A verdade não dita é que ela já nem sabia o que era ter amigos. O ávido e paciente nunca teria lugar na grande capital, queria o que fosse, nada conseguiria no contexto adolescente de uma metrópole tão baladeira. "Ah, como é difícil! O que me faz não ter amigos?" Perguntava a si mesmo, olhando o ir e vir dos que se diziam tão sábios e superiores — e tal mentira, mesmo sendo um equívoco, tornava-se mais e mais uma verdade indiscutível, enquanto a verdade natural se perdia em edifícios e indústrias.

Mas ali estava o verdadeiro sábio, ali estava ele, ali! Bem mantido no conforto de sua "casa", escutando mais que falando, sentindo e ressentindo, observando e não agindo.

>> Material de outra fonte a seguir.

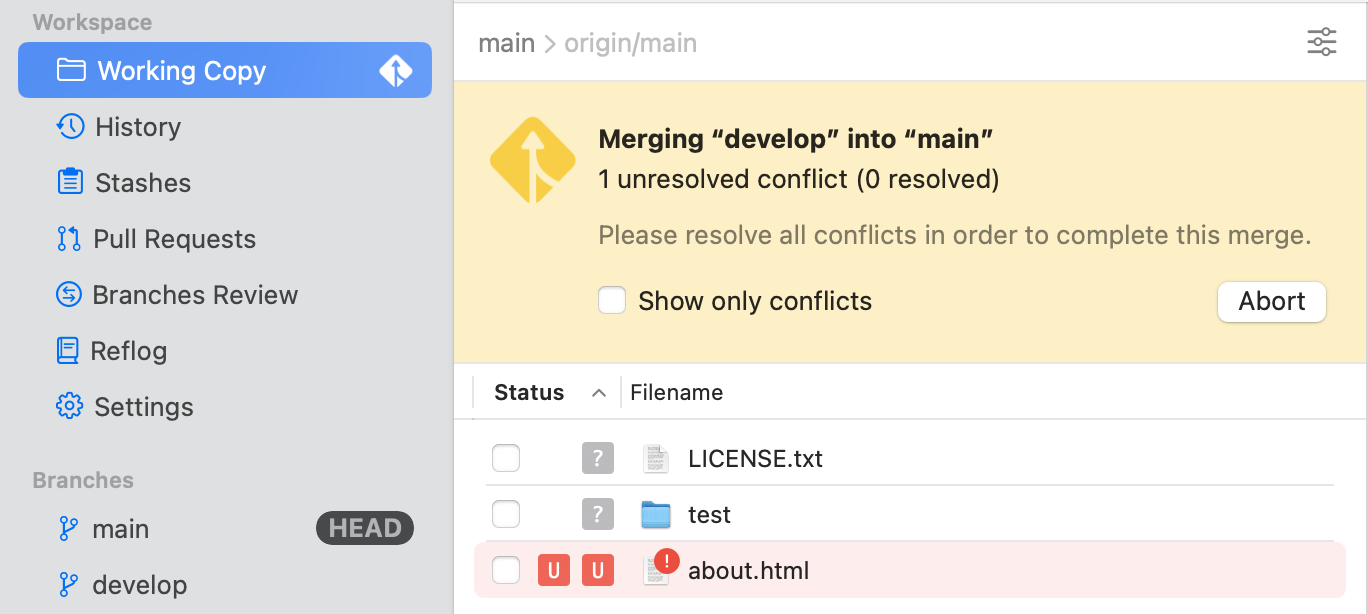Click the Branches Review icon
The image size is (1368, 614).
click(x=69, y=295)
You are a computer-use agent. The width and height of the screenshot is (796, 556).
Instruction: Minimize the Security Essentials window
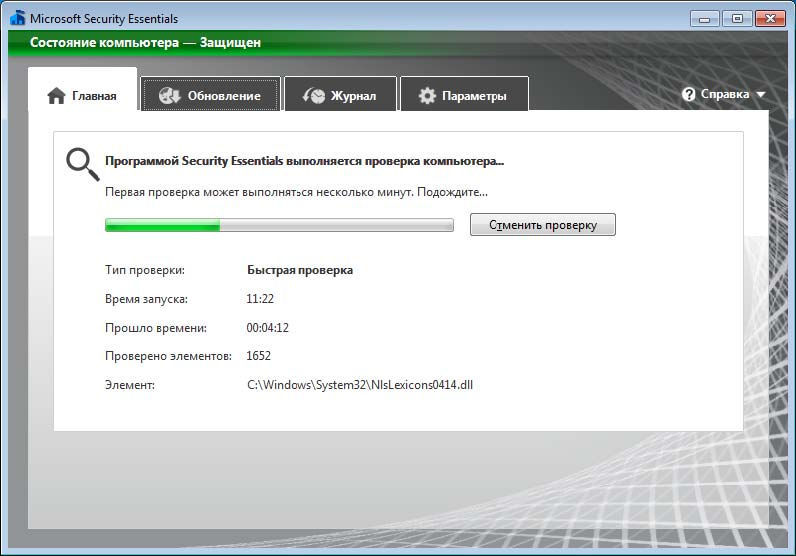click(705, 18)
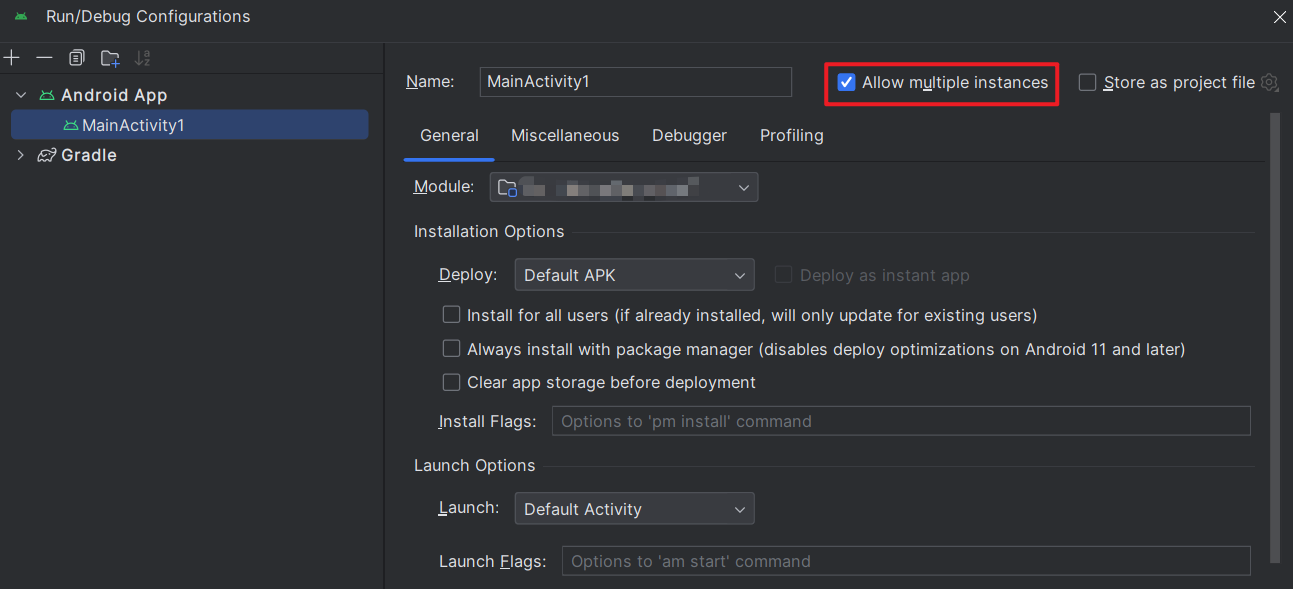This screenshot has width=1293, height=589.
Task: Click the Remove Configuration minus icon
Action: coord(44,58)
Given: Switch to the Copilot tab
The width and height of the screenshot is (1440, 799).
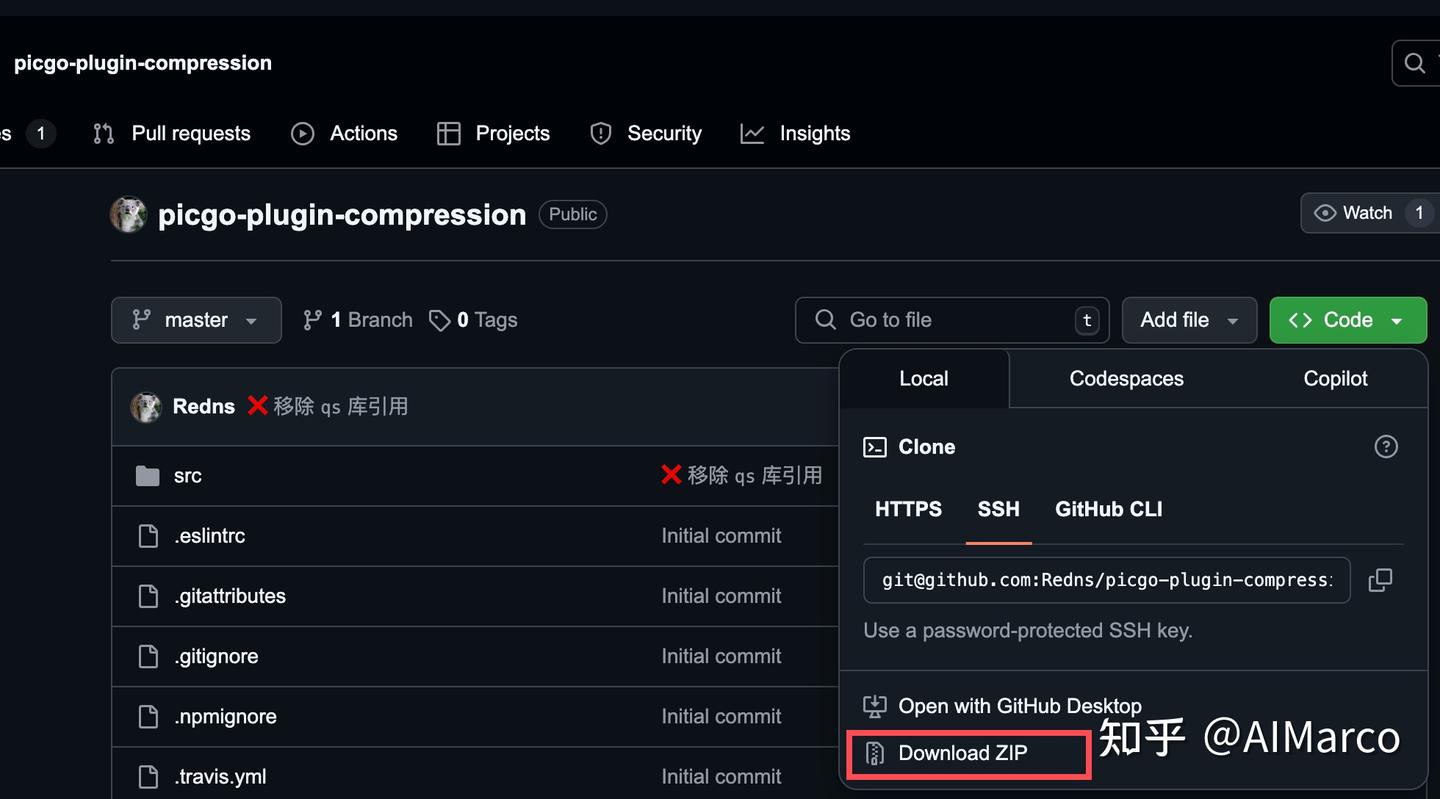Looking at the screenshot, I should point(1335,379).
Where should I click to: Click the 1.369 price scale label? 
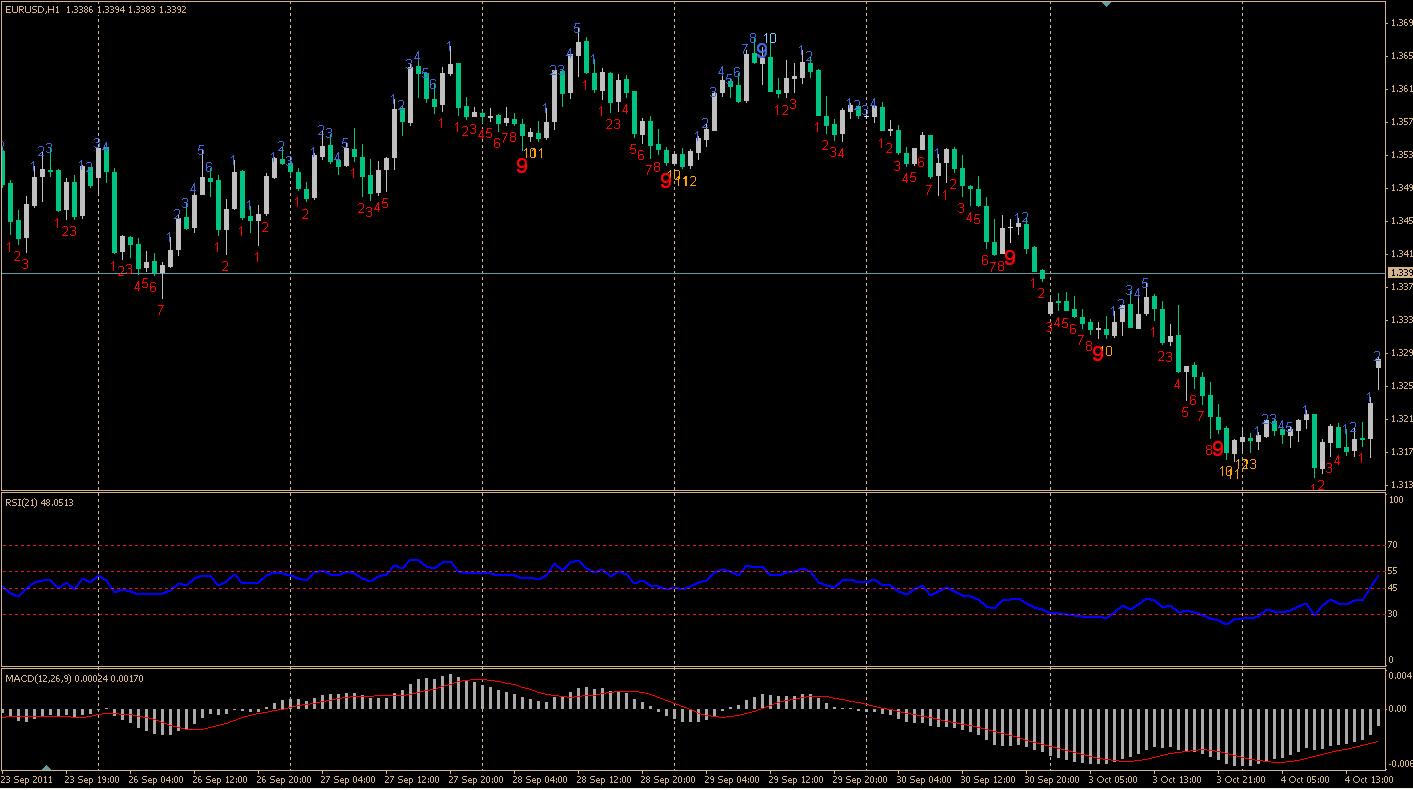click(1400, 22)
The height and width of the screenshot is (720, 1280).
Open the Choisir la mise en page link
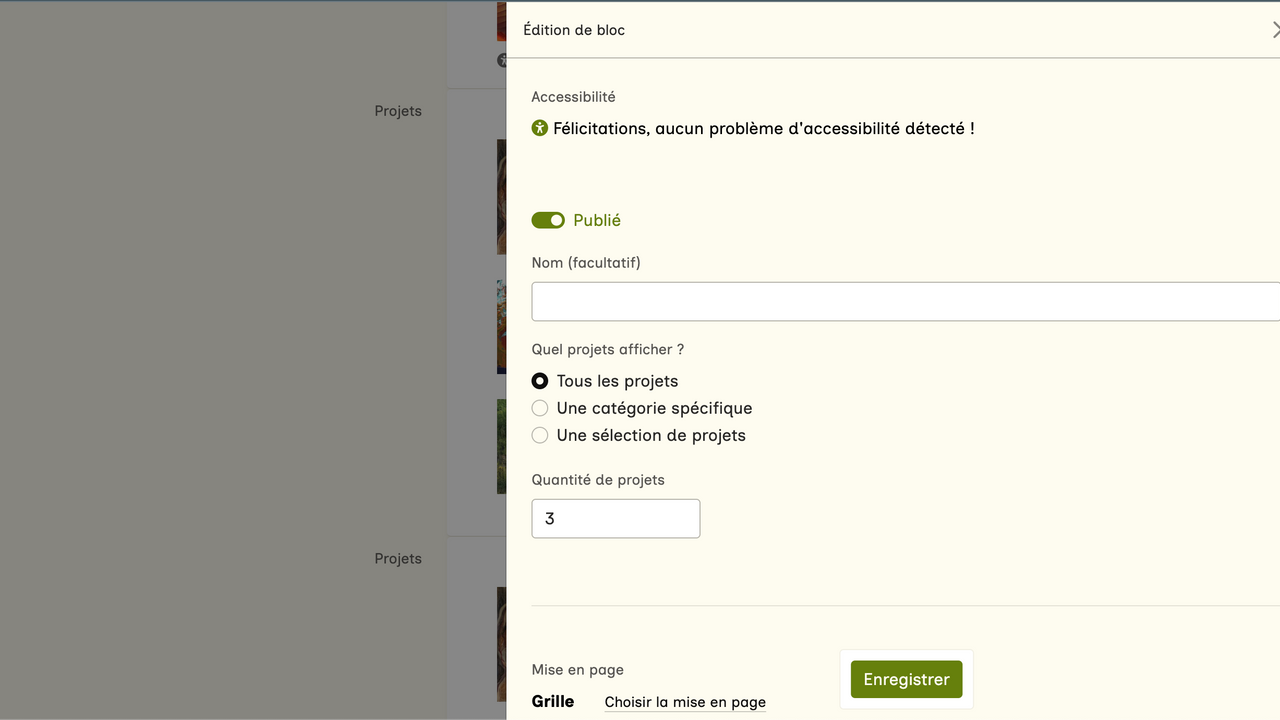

O que poderia ela fazer, além do que aquilo que seus pais lhe ensinaram tão sabiamente: Trabalhar para o mundo como se isso fosse tudo o que de mais tem valor, aquilo que mais importa! O quê? Já duvidava disso, nem sequer conhecera os pais. Mortos estavam aqueles que lhe ensinaram o que amar, e foi isso o que os matou. Esperança, a justa que a fazia pensar nas estrelas que não via mais, ou nas praças que estivera quando jovem. Agora estava ali, presa ao contexto sensacionalista e consumista que comia tudo, até lá ao longe, além do horizonte que via daquela pequena vidraça que decorava o lugar que chamava de "Meu lar".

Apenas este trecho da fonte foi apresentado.